“Tetapi ia menjawab ayahnya, katanya: Telah bertahun-tahun aku melayani bapa dan belum pernah aku melanggar perintah bapa, tetapi kepadaku belum pernah bapa memberikan seekor anak kambing untuk bersukacita dengan sahabat-sahabatku. Tetapi baru saja datang anak bapa yang telah memboroskan harta kekayaan bapa bersama-sama dengan pelacur-pelacur, maka bapa menyembelih anak lembu tambun itu untuk dia.”
(Lukas 15 : 29 – 30)
Kisah anak sulung diawali sejak kembalinya anak bungsu, yaitu adiknya yang telah bertobat lalu pulang ke rumahnya setelah harta warisan bapanya habis untuk berfoya-foya. Pertobatan anak bungsu yang disambut dengan sukacita oleh bapanya, ternyata jauh berbeda dengan sambutan kakaknya. Kenyamanan anak sulung terusik. Dia marah dan mengungkit kesalahan adiknya. Dia mulai membandingkan dirinya dengan adiknya. Bahkan dia menyalahkan bapanya karena tidak bersikap adil kepadanya. Menurutnya, sang bapa tidak pernah memberikan anak kambing untuk dia bersukacita dengan sahabat-sahabatnya, sekalipun dia telah bekerja dengan setia dan tidak pernah melanggar perintah bapanya. Sang bapa malahan memberikan binatang terbaik, yaitu anak lembu tambun untuk disembelih bagi adiknya yang “kurang ajar”.

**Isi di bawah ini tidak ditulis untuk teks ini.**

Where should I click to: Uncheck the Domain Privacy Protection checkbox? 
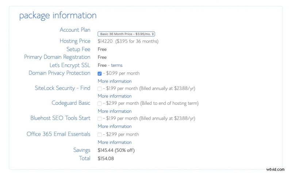(x=100, y=74)
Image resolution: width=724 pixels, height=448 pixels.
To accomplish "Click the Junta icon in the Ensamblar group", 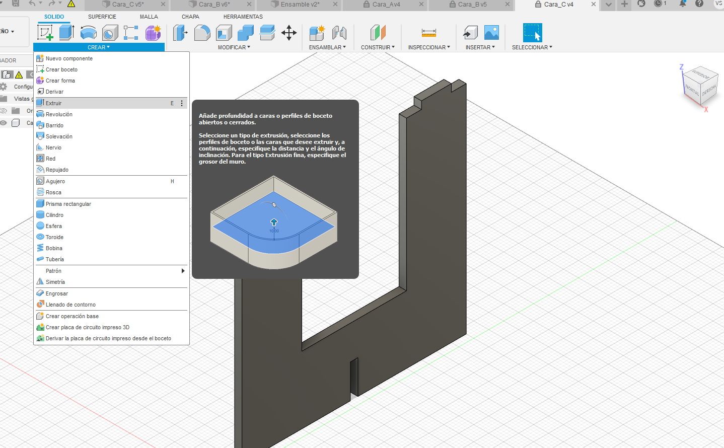I will (x=340, y=33).
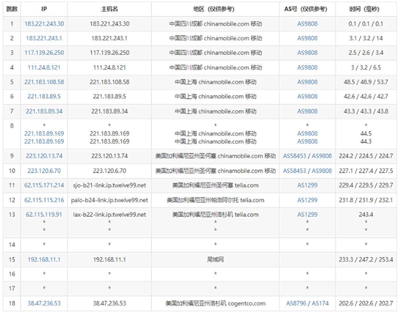Open the AS58453 link in hop 9

[295, 156]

Akhir dari kisah ini, bapanya menyadarkan anak sulungnya bahwa harta yang mereka miliki adalah kepunyaan anak sulungnya dan selama ini mereka tidak kekurangan apa-apa. Anak bungsu telah menderita akibat kesalahannya dan dia tidak memiliki kehidupan yang layak kecuali di rumahnya sendiri. Seharusnya anak sulung bersukacita sebab adiknya lebih berharga daripada harta yang mereka miliki. Hubungan persaudaraan yang telah terputus akhirnya bersatu kembali akibat pertobatan anak bungsu dan kasih bapa kepada anak-anaknya.

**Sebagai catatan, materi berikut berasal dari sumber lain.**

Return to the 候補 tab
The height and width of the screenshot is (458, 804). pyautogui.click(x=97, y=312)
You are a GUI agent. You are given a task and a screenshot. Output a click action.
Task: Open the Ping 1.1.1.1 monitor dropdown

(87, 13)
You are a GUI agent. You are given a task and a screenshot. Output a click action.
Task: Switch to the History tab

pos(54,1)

Membaca dan menggumuli kisah ini, mengingatkan kita bahwa kadang kita pun bersikap seperti anak sulung. Kita “kepo” dengan kesalahan orang lain, “lebay” mengungkit kebenaran diri sendiri dan merasa “imun” terhadap kesalahan diri kita sendiri. Padahal kenyataannya kita semua pernah dan bisa berbuat salah. Kita pun sesungguhnya memerlukan pengampunan dan kasih dari Tuhan dan sesama. Tanpa kita sadari, kita menjadi haters dan melakukan tindakan perundungan terhadap sesama karena mereka melakukan kesalahan. Kita tetap mengungkit kesalahan mereka meskipun mereka sudah bertobat. Kita tak bisa bersikap seperti sang bapa yang menerima dan mengasihi si bungsu. Sekali lagi, padahal kita pun yang bersalah telah diampuni oleh Bapa kita.
Saya ingat salah satu kata-kata Mahatma Gandhi, pejuang kemerdekaan India tanpa kekerasan yang berbunyi: “Kalau saja kehidupan orang-orang Kristen berada dalam teladan Kristus, seluruh dunia pasti akan menjadi Kristen.” Dia mengkritik orang-orang Kristen yang tidak meneladani apa yang Yesus telah lakukan untuk umat-Nya, yaitu kasih akan sesama. Kiranya, pada masa Adven ini, kita tidak menjadikan kasih sebagai pengetahuan saja tapi menjadi gaya hidup, seperti Kristus yang hadir ke dunia untuk memberikan kasih yang mengampuni dan menerima kita apa adanya.